27 May, 2010
Given the relative scarcity of social housing in the United Kingdom and the size of the waiting list for such accommodation, it is necessary for local housing authorities and housing associations to be able to prioritise those who are in the greatest need. This classification of applicants is normally related to factors such as if there are any children, the age of the applicant and their personal health. This last aspect was examined in the case of R (on the application of Bauer-Czarnomski) v Ealing London Borough Council  EWHC 130.
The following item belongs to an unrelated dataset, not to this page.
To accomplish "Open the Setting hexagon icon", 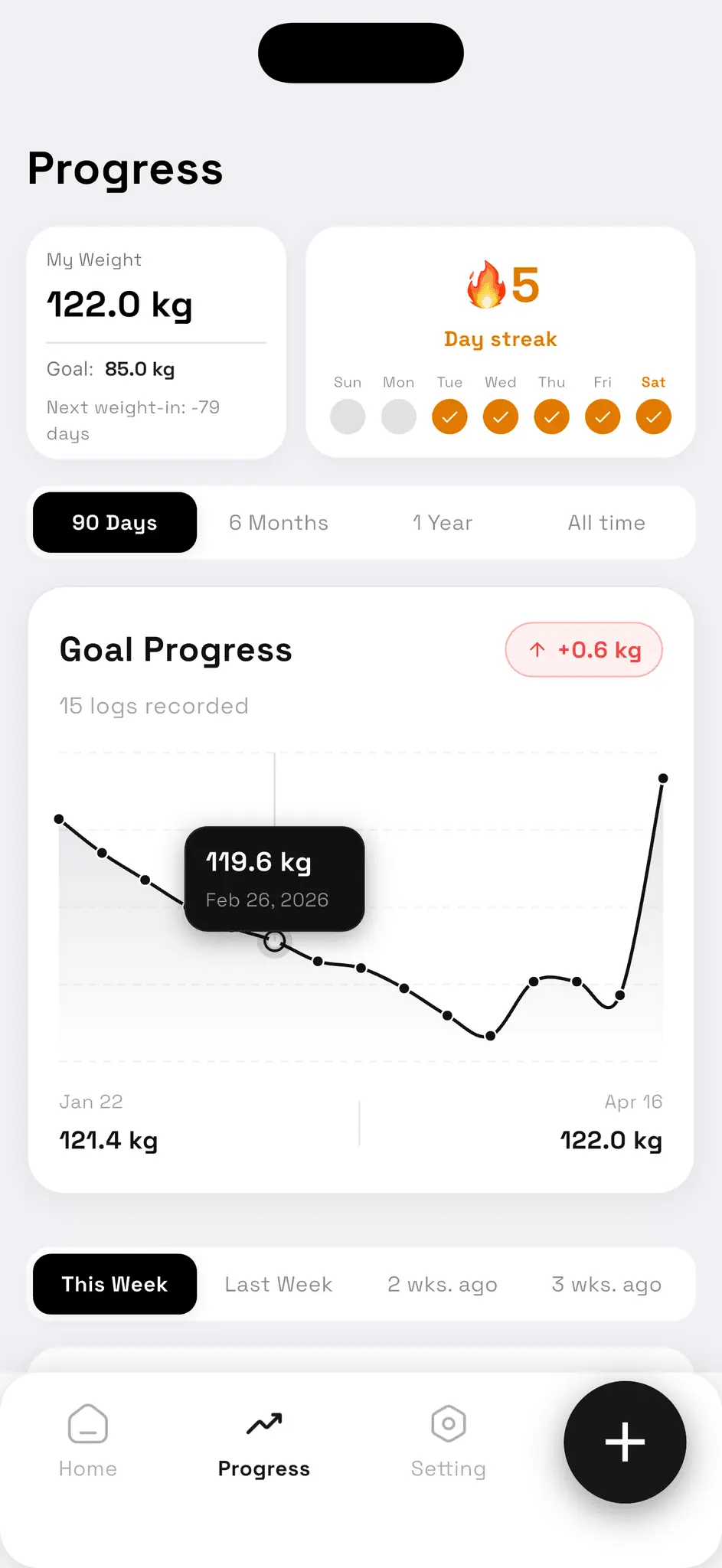I will pyautogui.click(x=449, y=1424).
The applicant (B) had been living with his parents, who both suffered from mental health problems. It was said that caring for both of his parents had an adverse impact upon B's health. In 2004, B had applied to Ealing London Borough Council (E) for housing accommodation and to be placed under their allocation policy in a category which recognised his medical condition. B was placed in 'Band D' which was the lowest category. It was said that B wished to be placed in a higher bracket to reflect his health issues.
B obtained a medical report from his doctor in 2006. The doctor's report stated that the conditions under which B lived his life were having a major impact upon his health. It was said that B was in effect on 24-hour duty and was frequently disturbed during the night which meant he could not sleep properly. The fact that B was unsure that he could 'get away' from his parents also had an impact on his health.
Following this, E obtained a report from their own doctor. It is important to note that E's doctor did not see or communicate with B at any point. E's doctor advised that the report prepared by B's doctor did indicate that an adverse health effect arose from B living with his parents.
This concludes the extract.